Exercise directions: Repeat all of the material below word for word, leaving out the pictures.

** START **

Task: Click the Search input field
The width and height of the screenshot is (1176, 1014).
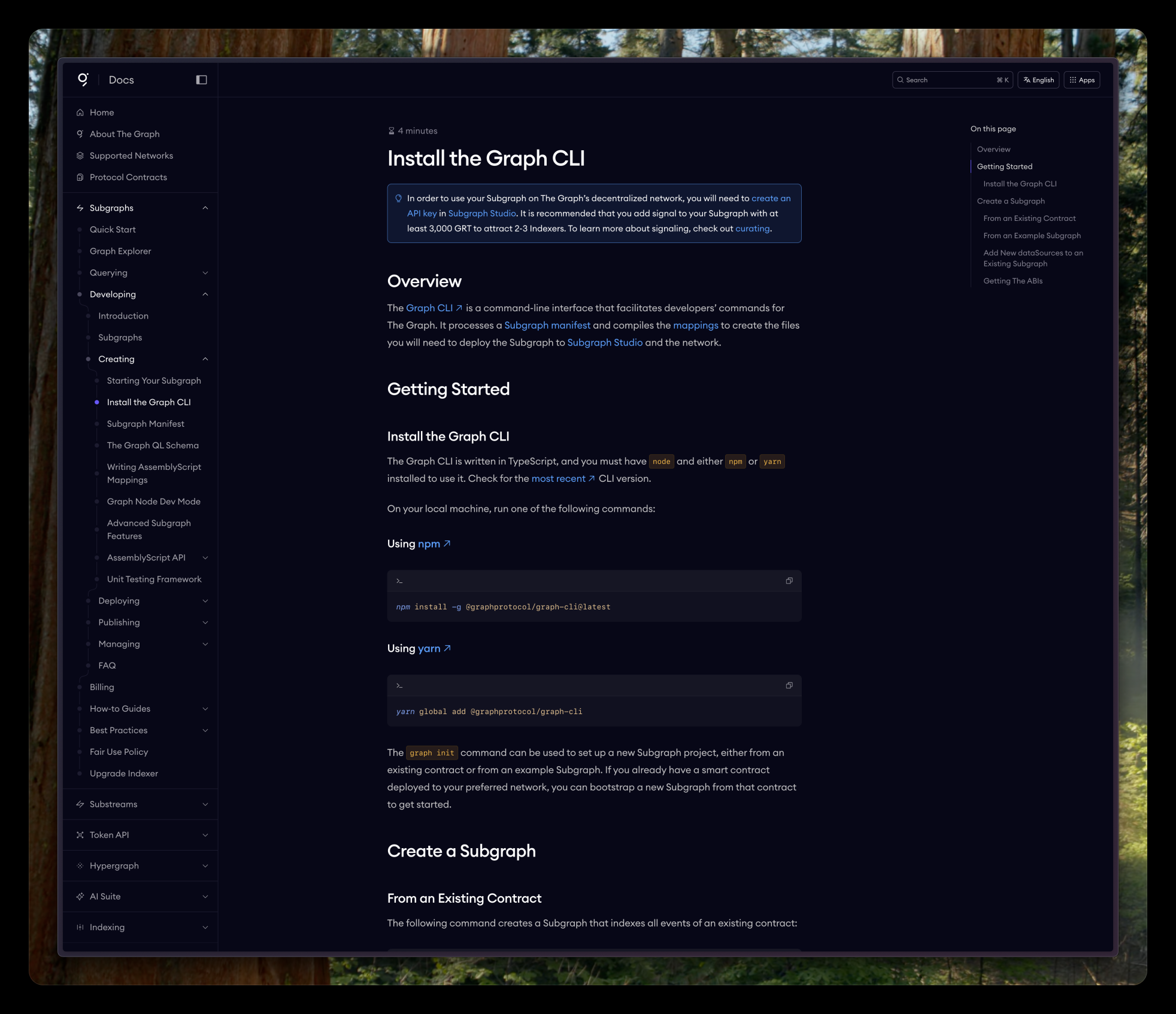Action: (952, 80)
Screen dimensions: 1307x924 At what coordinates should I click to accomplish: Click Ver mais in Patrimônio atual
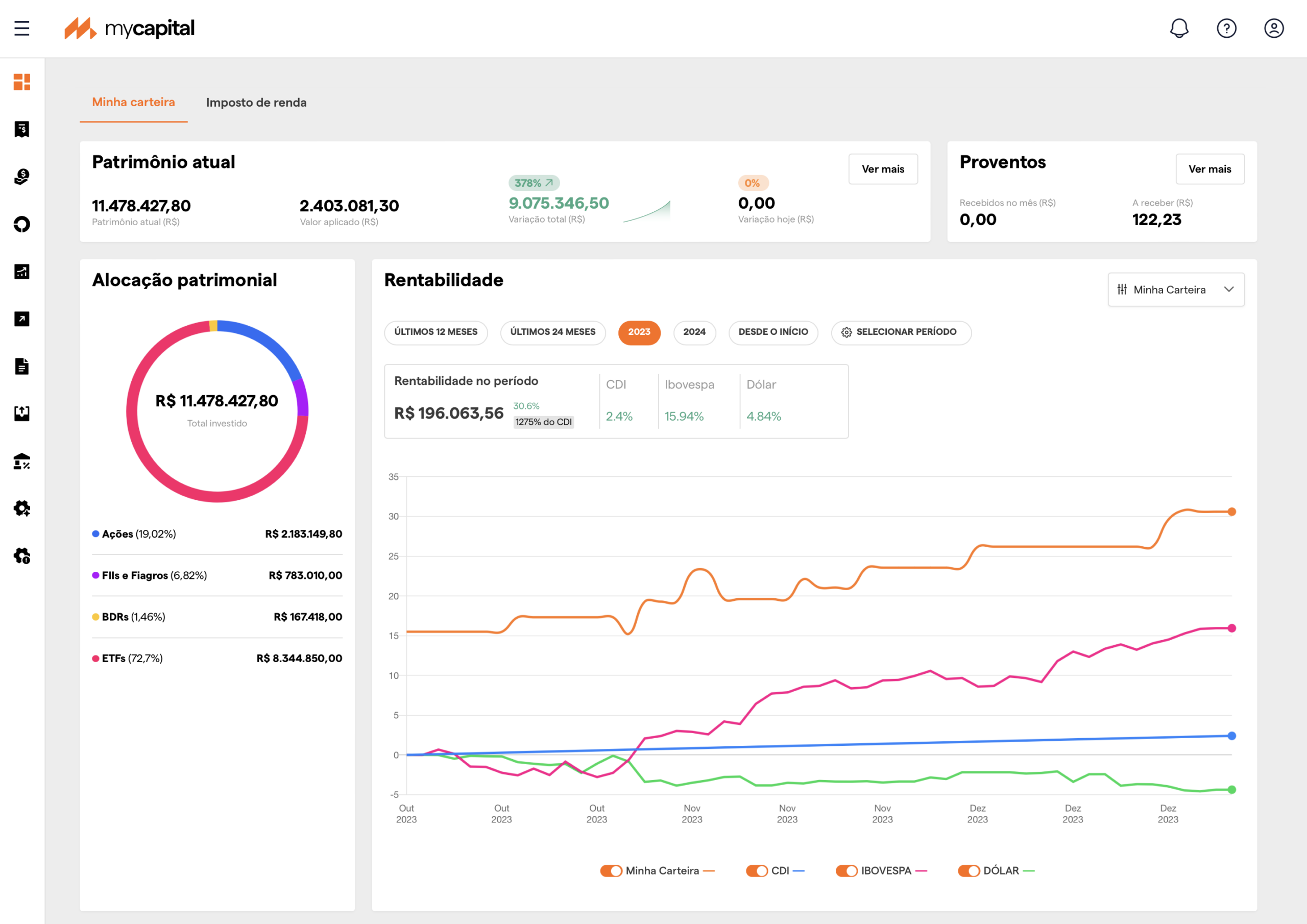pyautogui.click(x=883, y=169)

** END **

Result of the exercise:
Task: Click the Search input field
The width and height of the screenshot is (1176, 1014).
Action: (952, 80)
Screen dimensions: 1307x924 At what coordinates should I click to accomplish: Click Ver mais in Patrimônio atual
pyautogui.click(x=883, y=169)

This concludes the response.